Lately so many people have said to me, “I don’t know how you do it” – “It” being going to bars and parties and being around so many people who drink when I no longer do. They seem to want some enlightening answer, but I don’t have one.
It just doesn’t bother me. I don’t feel tempted to drink, it’s not some big internal battle with myself each and every time I go out. I’ve come to terms with the fact that it’s not an option for me, but that doesn’t mean I can’t be around it. Other people can control themselves with alcohol and I completely respect that. I choose not to try, and everyone respects that as well. That’s the thing, no one cares if I drink or don’t drink. They don’t have a good time based on whether or not I am sober.
But back to the question – how do I do it?
1. I make sure to always have a water or pop in my hand. People are less likely to question it or offer a drink that way.
2. I look in the mirror and actually like what I see. Then I think back to last year and what I saw, which was someone who had gained weight, who was always bloated and tired. I don’t want to be that again.
3. I surround myself with people who love me and support me, which hasn’t been a hard thing to come by. Nearly everyone has my back here.
4. I’m honest. If people ask me why I’m not drinking, I just straight up tell them that I don’t trust myself to drink and haven’t for a long time.
5. I repeat things back to myself, things other people have told me that have stuck with me as a reason to stay sober.
6. I talk about it. Being sober is something that probably comes up at least once a day, it’s not something that I push aside and revisit on the weekends.
7. I remind myself of the terrible relapse dreams I have had and how I have woken up in a complete and utter panic, only to realize I was okay and it was a dream. I know the reality would be 4359048598 times worse and I don’t want to experience that kind of disappointment in myself.
I’ve said it before, but I will say it again. And again. And again. I am so glad I hit rock bottom and stopped drinking when I did.
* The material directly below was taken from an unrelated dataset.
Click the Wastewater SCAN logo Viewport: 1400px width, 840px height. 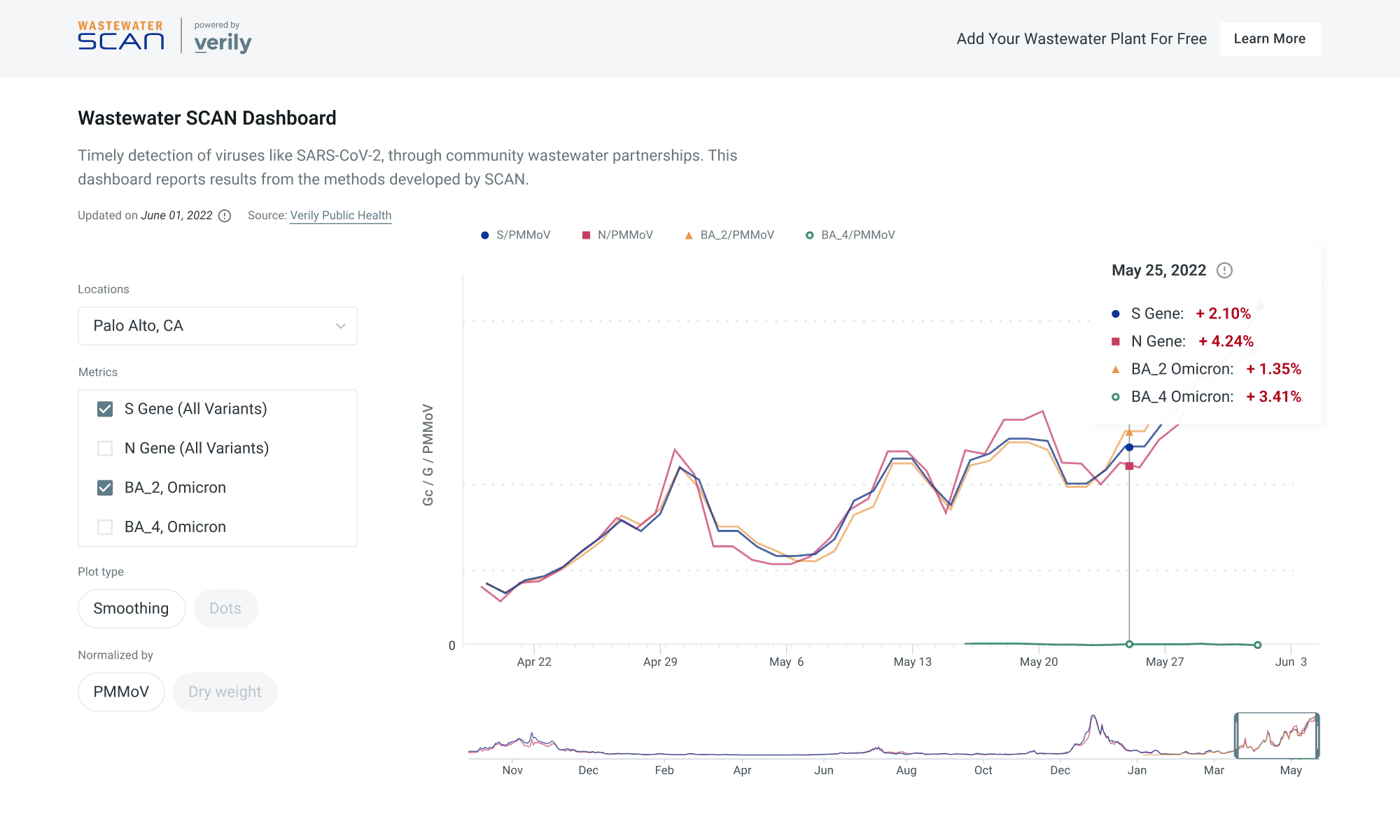point(120,36)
I was looking back on blog posts and photos from about a year ago and I feel like I was always writing about how tired I was, or how I had too much going on and no energy.
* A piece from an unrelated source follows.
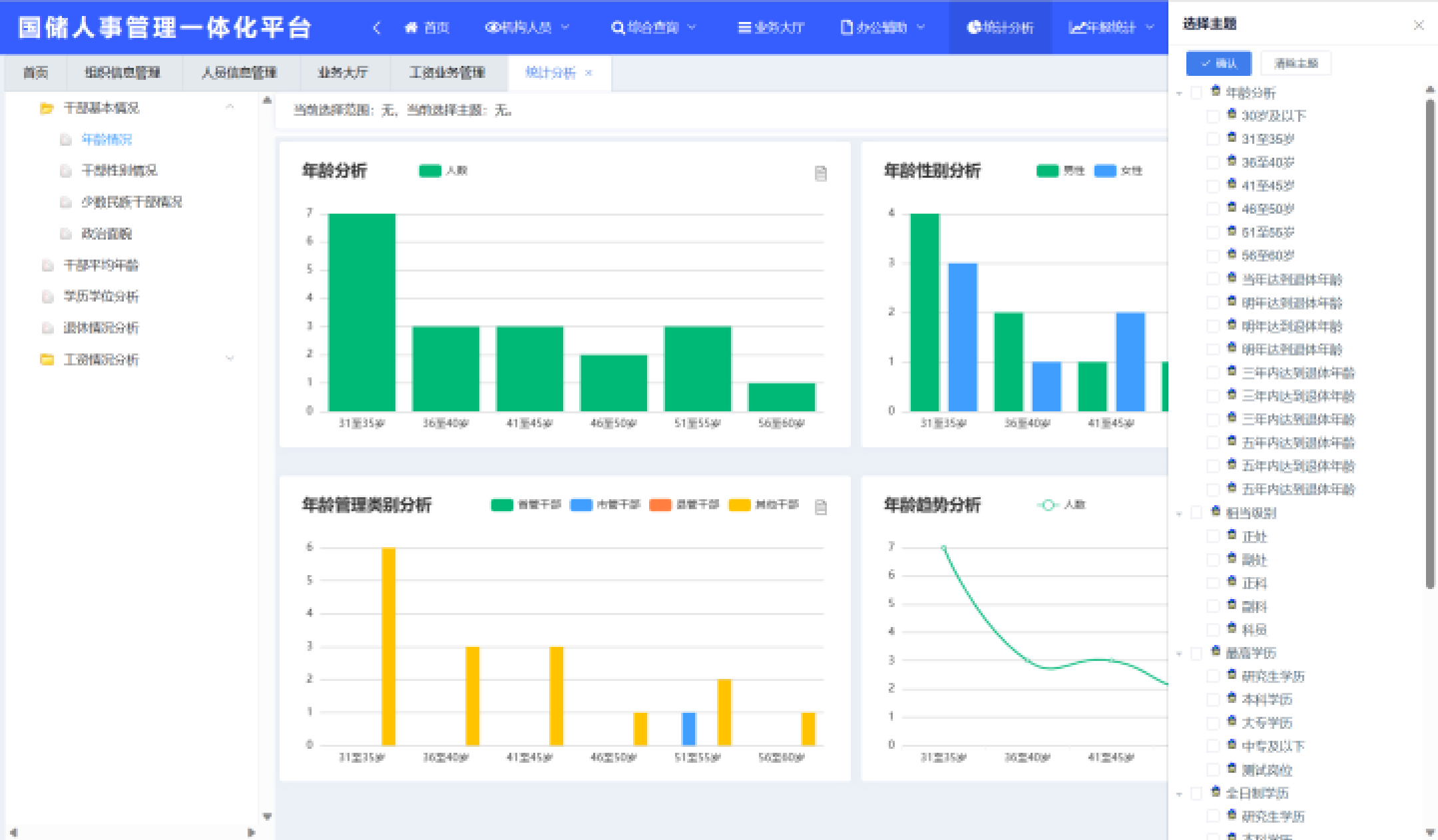Image resolution: width=1438 pixels, height=840 pixels.
Task: Click the 首页 home icon in navbar
Action: [x=411, y=27]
Well no shit, Beth. That’s what happens when drinking takes the front seat in your life. I can’t believe I literally was blind to that fact a year ago, but that is part of the insanity of the disease. You justify things and manipulate them so that the root of the problem never appears to be alcohol, when in reality it is. Always.
I can see that clearly now because I have more going on in my life than ever, yet I am healthier and happier than I remember being in a long time. My life has balance again, and I don’t need to rush through things in order to get to the next, so that I have time to go out and drink with everyone.
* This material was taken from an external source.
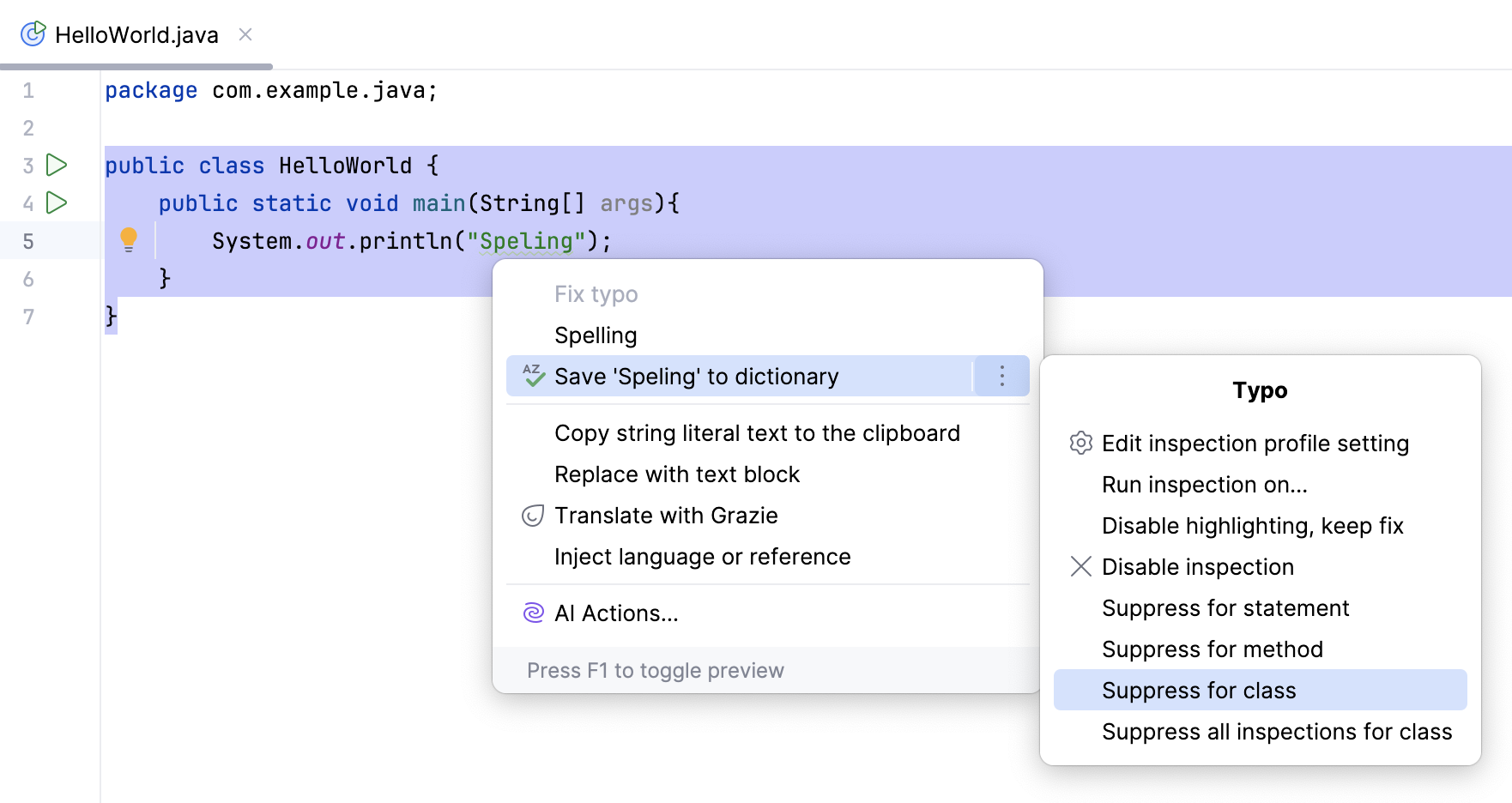Click the AI Actions icon
The width and height of the screenshot is (1512, 803).
point(532,613)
Instead I can be content in my internship office on a Friday night, eating pizza and laughing with co-workers. I’m content with a glass of water at a party because I know that water isn’t going to sway my mind and assist me in making terrible choices. I’m content getting free pop at the bar since I’m sober cabbing. I’m content to be in a state of mind where I know I will remember everything the next day. I’m content because I am a better person when I am sober. My relationships are more purposeful and more legitimate. I’m content to watch all the interactions unfold around me, and laugh when appropriate or intervene when necessary. It sounds cliché, but I see people in a new light now. I can honestly say I have no desire to be that falling down drunk girl, because you know what? It’s not fun and it never ends well.
I’d rather be the sober one watching it all unfold.